EXERCISE OBJECTIVE: Only the lines from the line containing "Given: Open the" to the end of the entries should be repeated, exactly as they appear.

Dataset entries:
%%

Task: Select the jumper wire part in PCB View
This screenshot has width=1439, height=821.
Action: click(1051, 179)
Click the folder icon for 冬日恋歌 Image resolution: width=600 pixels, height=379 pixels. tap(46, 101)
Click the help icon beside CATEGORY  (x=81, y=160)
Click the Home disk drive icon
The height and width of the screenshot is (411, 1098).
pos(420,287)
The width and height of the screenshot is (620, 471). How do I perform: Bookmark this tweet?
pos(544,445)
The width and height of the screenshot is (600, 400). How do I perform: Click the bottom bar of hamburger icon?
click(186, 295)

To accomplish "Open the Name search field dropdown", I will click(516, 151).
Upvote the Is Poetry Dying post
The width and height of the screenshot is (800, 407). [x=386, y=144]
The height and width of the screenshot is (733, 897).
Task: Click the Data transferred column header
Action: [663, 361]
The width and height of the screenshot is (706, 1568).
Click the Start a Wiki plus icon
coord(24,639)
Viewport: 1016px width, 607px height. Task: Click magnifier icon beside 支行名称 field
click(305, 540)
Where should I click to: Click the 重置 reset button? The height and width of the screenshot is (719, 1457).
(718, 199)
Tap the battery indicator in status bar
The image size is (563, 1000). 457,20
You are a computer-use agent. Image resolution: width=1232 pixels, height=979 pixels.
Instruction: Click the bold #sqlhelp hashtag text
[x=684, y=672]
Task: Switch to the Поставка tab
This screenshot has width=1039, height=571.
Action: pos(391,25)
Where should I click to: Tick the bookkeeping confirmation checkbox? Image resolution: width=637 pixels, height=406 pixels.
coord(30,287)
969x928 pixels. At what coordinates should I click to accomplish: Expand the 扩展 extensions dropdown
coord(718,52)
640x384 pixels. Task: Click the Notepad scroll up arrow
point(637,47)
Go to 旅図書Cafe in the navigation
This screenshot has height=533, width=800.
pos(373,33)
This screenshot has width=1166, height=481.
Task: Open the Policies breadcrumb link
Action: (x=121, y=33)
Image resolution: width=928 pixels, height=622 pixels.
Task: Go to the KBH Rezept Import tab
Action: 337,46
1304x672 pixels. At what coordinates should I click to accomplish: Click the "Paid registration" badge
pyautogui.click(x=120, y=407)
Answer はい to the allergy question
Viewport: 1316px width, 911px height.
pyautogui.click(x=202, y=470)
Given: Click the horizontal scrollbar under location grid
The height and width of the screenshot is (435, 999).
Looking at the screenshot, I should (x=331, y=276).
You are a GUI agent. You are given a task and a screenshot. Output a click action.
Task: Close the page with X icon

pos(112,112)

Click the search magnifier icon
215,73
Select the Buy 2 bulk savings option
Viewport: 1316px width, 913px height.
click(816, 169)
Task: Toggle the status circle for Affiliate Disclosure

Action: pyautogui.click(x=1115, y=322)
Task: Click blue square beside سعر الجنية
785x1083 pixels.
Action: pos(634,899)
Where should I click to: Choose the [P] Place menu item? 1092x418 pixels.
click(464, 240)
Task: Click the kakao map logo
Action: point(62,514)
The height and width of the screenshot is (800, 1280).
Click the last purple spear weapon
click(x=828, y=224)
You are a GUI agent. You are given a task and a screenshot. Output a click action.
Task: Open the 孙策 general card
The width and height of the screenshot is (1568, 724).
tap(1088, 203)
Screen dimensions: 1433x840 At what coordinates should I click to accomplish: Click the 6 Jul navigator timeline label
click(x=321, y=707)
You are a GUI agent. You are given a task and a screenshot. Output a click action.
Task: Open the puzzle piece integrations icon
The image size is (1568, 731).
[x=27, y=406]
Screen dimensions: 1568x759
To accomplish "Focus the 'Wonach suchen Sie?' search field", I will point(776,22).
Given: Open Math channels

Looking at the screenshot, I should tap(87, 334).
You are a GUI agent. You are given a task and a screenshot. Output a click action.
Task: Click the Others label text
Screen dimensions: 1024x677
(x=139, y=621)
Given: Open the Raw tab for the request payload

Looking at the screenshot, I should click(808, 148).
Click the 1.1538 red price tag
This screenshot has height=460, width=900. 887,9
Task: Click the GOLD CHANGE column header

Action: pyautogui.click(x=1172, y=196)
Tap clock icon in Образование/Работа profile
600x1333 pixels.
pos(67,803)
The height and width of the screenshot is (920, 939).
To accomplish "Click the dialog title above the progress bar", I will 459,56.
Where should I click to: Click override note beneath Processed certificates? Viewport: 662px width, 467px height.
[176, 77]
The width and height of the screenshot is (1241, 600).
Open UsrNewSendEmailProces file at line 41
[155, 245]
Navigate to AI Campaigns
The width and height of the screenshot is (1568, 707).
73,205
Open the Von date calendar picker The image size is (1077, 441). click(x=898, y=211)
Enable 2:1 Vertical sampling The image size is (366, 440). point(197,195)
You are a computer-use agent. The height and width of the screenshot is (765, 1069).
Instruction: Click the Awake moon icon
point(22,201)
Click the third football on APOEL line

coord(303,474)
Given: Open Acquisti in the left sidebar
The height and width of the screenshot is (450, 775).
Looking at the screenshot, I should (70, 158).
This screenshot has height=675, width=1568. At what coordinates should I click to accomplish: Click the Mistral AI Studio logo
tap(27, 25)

%%

EXERCISE RESULT:
Given: Open the Raw tab for the request payload

Looking at the screenshot, I should click(808, 148).
Click the 1.1538 red price tag
This screenshot has height=460, width=900. 887,9
Task: Click the GOLD CHANGE column header

Action: pyautogui.click(x=1172, y=196)
Tap clock icon in Образование/Работа profile
600x1333 pixels.
pos(67,803)
The height and width of the screenshot is (920, 939).
To accomplish "Click the dialog title above the progress bar", I will 459,56.
Where should I click to: Click override note beneath Processed certificates? Viewport: 662px width, 467px height.
[176, 77]
The width and height of the screenshot is (1241, 600).
Open UsrNewSendEmailProces file at line 41
[155, 245]
Navigate to AI Campaigns
The width and height of the screenshot is (1568, 707).
73,205
Open the Von date calendar picker The image size is (1077, 441). click(x=898, y=211)
Enable 2:1 Vertical sampling The image size is (366, 440). point(197,195)
You are a computer-use agent. The height and width of the screenshot is (765, 1069).
Instruction: Click the Awake moon icon
point(22,201)
Click the third football on APOEL line

coord(303,474)
Given: Open Acquisti in the left sidebar
The height and width of the screenshot is (450, 775).
Looking at the screenshot, I should (70, 158).
This screenshot has height=675, width=1568. At what coordinates should I click to accomplish: Click the Mistral AI Studio logo
tap(27, 25)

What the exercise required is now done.